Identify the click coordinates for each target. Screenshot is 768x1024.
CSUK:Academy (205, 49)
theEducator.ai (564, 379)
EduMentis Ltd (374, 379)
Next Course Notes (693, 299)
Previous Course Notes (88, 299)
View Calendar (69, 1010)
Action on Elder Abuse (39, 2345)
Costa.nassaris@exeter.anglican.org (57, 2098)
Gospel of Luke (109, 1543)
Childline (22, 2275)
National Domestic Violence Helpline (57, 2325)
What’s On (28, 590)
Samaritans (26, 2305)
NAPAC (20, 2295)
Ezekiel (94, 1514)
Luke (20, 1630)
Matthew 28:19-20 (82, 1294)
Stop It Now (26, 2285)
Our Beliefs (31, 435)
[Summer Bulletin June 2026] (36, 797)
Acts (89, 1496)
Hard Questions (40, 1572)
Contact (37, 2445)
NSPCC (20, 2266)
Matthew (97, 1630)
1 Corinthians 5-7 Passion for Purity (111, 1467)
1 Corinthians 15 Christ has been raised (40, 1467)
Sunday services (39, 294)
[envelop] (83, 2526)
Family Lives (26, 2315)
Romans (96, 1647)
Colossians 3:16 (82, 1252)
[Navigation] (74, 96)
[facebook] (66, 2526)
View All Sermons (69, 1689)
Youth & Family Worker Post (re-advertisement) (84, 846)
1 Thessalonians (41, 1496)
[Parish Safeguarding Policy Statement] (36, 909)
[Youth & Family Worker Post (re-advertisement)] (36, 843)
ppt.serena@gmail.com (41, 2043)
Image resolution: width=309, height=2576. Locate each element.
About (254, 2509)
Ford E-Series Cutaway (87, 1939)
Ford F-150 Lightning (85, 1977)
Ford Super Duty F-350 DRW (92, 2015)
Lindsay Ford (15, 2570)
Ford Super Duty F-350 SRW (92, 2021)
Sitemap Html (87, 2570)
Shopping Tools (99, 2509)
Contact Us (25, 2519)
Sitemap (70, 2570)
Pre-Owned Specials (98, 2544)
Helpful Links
·····
▶ **TASK STATEMENT**
Among the lines above, repeat exactly those from the line with "Matthew 28:19-20 (82, 1294)" to the line with "ppt.serena@gmail.com (41, 2043)", counting both ends.

▶ **RESPONSE TO THE TASK**
Matthew 28:19-20 (82, 1294)
Stop It Now (26, 2285)
Our Beliefs (31, 435)
[Summer Bulletin June 2026] (36, 797)
Acts (89, 1496)
Hard Questions (40, 1572)
Contact (37, 2445)
NSPCC (20, 2266)
Matthew (97, 1630)
1 Corinthians 5-7 Passion for Purity (111, 1467)
1 Corinthians 15 Christ has been raised (40, 1467)
Sunday services (39, 294)
[envelop] (83, 2526)
Family Lives (26, 2315)
Romans (96, 1647)
Colossians 3:16 (82, 1252)
[Navigation] (74, 96)
[facebook] (66, 2526)
View All Sermons (69, 1689)
Youth & Family Worker Post (re-advertisement) (84, 846)
1 Thessalonians (41, 1496)
[Parish Safeguarding Policy Statement] (36, 909)
[Youth & Family Worker Post (re-advertisement)] (36, 843)
ppt.serena@gmail.com (41, 2043)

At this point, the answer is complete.